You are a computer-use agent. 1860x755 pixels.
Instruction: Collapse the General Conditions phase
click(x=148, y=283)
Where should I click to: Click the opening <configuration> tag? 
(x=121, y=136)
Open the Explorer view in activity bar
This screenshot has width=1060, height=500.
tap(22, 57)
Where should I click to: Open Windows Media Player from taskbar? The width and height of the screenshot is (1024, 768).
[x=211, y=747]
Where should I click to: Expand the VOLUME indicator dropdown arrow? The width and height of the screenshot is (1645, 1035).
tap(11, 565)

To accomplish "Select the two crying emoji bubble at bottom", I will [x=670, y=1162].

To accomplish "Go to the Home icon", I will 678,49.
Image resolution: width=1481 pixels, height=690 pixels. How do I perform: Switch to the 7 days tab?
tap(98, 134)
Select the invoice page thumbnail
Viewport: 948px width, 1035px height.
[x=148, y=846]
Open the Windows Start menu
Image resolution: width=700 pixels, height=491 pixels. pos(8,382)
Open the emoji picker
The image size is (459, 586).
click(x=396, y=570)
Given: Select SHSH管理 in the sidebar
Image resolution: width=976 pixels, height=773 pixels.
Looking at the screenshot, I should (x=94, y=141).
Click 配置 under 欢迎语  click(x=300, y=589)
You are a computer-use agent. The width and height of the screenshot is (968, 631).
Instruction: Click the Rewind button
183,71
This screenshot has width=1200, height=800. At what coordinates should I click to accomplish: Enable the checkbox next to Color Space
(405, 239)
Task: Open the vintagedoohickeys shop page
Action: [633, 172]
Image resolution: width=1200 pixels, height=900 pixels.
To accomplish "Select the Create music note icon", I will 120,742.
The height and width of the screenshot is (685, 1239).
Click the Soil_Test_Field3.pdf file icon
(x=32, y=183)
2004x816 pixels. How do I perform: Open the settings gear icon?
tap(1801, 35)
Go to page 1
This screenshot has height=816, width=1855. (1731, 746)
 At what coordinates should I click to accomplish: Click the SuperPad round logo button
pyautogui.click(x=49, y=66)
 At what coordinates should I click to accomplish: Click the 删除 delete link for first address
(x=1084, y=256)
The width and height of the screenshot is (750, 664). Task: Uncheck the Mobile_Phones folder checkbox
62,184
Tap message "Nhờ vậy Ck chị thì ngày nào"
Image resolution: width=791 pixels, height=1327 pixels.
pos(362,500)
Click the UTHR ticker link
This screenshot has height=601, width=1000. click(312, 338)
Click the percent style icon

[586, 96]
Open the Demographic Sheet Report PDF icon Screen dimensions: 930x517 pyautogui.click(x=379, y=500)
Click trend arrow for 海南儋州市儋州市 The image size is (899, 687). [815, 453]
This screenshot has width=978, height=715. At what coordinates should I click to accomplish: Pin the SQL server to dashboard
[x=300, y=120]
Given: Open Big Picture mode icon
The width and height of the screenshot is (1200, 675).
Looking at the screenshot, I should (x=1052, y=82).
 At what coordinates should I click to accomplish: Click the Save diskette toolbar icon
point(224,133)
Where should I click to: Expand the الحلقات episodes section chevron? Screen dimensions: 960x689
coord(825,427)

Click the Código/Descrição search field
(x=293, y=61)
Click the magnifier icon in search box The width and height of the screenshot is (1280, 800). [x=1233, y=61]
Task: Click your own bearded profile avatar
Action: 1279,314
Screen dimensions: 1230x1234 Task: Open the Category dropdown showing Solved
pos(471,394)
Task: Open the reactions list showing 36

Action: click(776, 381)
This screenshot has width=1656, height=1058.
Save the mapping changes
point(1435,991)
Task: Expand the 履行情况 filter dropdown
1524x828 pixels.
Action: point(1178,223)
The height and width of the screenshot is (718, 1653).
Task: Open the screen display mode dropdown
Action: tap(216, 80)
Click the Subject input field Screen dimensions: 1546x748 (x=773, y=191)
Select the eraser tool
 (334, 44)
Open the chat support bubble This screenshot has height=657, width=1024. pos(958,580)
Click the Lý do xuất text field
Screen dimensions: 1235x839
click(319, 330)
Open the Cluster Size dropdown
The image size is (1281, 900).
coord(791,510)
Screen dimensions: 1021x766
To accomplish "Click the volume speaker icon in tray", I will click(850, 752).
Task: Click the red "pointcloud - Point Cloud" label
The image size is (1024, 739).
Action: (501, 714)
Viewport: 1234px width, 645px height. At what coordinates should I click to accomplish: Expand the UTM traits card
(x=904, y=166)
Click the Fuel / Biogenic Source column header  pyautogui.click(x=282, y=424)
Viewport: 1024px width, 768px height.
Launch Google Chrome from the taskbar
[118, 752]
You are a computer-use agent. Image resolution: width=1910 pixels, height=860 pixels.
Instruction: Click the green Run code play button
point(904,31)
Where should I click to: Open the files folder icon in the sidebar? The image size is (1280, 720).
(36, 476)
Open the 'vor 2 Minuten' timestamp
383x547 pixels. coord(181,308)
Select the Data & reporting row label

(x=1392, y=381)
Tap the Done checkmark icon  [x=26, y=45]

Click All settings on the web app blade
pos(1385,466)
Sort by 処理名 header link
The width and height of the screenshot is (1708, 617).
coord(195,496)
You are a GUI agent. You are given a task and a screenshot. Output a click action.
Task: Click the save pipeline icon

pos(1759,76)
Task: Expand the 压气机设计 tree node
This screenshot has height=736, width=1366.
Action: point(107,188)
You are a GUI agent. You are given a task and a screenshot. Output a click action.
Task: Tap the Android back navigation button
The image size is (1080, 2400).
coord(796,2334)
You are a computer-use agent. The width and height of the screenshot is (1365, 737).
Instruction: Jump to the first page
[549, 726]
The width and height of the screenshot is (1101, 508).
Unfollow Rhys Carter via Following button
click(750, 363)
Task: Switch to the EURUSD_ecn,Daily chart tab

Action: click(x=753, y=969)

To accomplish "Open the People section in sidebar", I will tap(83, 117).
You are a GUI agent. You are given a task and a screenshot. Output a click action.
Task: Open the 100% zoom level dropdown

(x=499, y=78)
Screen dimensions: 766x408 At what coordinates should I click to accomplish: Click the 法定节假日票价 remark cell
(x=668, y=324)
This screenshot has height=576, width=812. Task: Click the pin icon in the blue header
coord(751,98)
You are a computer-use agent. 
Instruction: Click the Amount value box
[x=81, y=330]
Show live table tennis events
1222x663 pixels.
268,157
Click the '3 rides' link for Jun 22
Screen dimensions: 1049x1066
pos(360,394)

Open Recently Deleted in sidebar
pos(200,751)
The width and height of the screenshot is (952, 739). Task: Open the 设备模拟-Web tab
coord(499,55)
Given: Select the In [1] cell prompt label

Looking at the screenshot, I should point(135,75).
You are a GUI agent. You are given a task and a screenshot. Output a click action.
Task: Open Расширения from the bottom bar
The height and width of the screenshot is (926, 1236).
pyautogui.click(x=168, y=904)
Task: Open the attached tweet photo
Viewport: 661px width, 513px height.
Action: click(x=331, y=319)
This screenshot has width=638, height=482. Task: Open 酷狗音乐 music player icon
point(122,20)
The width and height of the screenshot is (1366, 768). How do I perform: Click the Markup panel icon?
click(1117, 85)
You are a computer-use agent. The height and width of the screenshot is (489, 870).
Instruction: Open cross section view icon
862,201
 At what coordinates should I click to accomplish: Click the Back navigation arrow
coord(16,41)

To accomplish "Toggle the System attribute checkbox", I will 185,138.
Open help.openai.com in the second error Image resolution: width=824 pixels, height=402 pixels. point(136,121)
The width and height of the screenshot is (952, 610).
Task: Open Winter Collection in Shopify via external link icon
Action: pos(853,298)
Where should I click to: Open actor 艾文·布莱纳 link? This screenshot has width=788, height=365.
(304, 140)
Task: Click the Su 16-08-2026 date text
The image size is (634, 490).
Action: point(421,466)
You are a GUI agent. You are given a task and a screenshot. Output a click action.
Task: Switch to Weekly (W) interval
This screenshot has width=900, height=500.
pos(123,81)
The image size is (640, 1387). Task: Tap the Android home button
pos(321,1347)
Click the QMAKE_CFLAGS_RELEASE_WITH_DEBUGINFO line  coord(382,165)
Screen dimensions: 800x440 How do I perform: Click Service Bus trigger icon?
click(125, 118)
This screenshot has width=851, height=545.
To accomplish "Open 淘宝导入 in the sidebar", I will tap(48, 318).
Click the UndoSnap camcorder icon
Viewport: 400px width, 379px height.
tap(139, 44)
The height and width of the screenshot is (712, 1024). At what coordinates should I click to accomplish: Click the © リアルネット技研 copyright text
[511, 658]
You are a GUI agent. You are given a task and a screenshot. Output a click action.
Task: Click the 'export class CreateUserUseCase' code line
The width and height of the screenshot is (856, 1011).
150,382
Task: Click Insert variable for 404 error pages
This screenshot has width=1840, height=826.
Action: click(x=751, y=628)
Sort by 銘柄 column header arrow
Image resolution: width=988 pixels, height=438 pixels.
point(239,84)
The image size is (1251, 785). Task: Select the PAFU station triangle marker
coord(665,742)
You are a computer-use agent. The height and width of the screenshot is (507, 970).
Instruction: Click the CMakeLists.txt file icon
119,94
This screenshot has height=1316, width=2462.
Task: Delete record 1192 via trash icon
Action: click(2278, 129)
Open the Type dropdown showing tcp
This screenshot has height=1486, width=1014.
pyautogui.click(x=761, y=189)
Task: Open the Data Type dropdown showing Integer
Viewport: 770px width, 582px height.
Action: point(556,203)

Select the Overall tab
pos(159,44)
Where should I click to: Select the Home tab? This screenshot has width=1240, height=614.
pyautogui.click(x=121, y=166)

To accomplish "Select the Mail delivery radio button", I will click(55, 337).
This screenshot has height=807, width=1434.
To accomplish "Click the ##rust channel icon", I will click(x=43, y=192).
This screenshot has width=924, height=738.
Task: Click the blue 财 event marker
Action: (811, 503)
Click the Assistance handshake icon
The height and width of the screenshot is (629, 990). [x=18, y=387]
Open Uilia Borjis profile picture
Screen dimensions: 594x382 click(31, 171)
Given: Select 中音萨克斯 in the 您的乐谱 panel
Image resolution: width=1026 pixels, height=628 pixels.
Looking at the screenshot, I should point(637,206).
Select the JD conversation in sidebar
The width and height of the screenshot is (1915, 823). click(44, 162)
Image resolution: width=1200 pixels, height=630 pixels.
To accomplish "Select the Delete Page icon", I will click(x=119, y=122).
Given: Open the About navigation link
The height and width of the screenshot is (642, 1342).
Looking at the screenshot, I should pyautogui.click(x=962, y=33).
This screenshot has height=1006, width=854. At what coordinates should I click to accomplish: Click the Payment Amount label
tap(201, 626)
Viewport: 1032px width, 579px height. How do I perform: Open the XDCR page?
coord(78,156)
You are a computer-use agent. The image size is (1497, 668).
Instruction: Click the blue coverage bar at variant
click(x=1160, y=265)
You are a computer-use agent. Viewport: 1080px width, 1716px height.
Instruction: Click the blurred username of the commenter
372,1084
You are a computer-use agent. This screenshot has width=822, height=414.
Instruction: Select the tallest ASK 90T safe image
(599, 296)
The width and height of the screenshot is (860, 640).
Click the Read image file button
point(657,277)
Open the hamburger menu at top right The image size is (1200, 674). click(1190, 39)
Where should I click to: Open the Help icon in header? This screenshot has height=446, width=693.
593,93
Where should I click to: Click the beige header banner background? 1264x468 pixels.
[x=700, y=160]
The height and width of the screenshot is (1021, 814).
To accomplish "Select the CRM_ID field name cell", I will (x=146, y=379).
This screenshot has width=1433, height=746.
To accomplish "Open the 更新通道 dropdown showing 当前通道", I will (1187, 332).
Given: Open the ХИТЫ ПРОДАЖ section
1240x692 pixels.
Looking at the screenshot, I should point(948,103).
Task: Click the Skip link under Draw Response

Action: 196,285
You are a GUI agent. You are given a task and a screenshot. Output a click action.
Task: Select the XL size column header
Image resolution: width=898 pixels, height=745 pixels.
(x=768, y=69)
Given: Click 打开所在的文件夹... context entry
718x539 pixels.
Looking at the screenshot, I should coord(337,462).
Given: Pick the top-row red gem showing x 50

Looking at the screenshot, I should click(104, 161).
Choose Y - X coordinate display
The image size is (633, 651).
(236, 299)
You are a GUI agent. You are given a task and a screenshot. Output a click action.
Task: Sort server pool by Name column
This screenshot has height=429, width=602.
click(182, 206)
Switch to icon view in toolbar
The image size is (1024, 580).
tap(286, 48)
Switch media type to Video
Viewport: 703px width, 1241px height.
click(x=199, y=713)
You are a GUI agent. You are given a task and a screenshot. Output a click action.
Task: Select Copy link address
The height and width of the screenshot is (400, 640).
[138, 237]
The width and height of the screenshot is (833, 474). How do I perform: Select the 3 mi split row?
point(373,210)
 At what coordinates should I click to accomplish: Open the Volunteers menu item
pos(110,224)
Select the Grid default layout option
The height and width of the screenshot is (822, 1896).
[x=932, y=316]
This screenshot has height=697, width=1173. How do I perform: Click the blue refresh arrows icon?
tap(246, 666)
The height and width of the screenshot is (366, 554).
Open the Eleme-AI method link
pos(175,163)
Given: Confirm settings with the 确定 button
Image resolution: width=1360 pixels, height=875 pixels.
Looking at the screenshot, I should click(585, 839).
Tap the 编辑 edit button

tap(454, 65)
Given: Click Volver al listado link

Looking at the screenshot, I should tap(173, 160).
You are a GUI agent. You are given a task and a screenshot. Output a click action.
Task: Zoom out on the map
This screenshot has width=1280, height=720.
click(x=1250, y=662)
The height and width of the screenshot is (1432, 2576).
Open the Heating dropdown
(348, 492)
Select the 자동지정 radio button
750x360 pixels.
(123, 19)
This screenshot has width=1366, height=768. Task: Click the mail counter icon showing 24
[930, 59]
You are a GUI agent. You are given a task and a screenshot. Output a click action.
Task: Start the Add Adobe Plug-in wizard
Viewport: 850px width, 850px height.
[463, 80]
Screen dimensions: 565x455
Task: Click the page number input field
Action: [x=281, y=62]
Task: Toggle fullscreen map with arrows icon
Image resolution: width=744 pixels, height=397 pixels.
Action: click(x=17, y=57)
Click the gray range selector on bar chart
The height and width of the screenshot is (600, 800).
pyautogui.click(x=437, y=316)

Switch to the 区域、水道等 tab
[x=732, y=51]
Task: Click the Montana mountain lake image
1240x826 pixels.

• • • • •

#### Your assignment:
Please retype, with no changes, the lines that run from the first line of the entries to the line with "Click 配置 under", both ends included.

#### Your solution:
You are a computer-use agent. 1860x755 pixels.
Instruction: Collapse the General Conditions phase
click(x=148, y=283)
Where should I click to: Click the opening <configuration> tag? 
(x=121, y=136)
Open the Explorer view in activity bar
This screenshot has width=1060, height=500.
tap(22, 57)
Where should I click to: Open Windows Media Player from taskbar? The width and height of the screenshot is (1024, 768).
[x=211, y=747]
Where should I click to: Expand the VOLUME indicator dropdown arrow? The width and height of the screenshot is (1645, 1035).
tap(11, 565)

To accomplish "Select the two crying emoji bubble at bottom", I will [x=670, y=1162].

To accomplish "Go to the Home icon", I will 678,49.
Image resolution: width=1481 pixels, height=690 pixels. How do I perform: Switch to the 7 days tab?
tap(98, 134)
Select the invoice page thumbnail
Viewport: 948px width, 1035px height.
[x=148, y=846]
Open the Windows Start menu
Image resolution: width=700 pixels, height=491 pixels. pos(8,382)
Open the emoji picker
The image size is (459, 586).
click(x=396, y=570)
Given: Select SHSH管理 in the sidebar
Image resolution: width=976 pixels, height=773 pixels.
Looking at the screenshot, I should (x=94, y=141).
Click 配置 under 欢迎语  click(x=300, y=589)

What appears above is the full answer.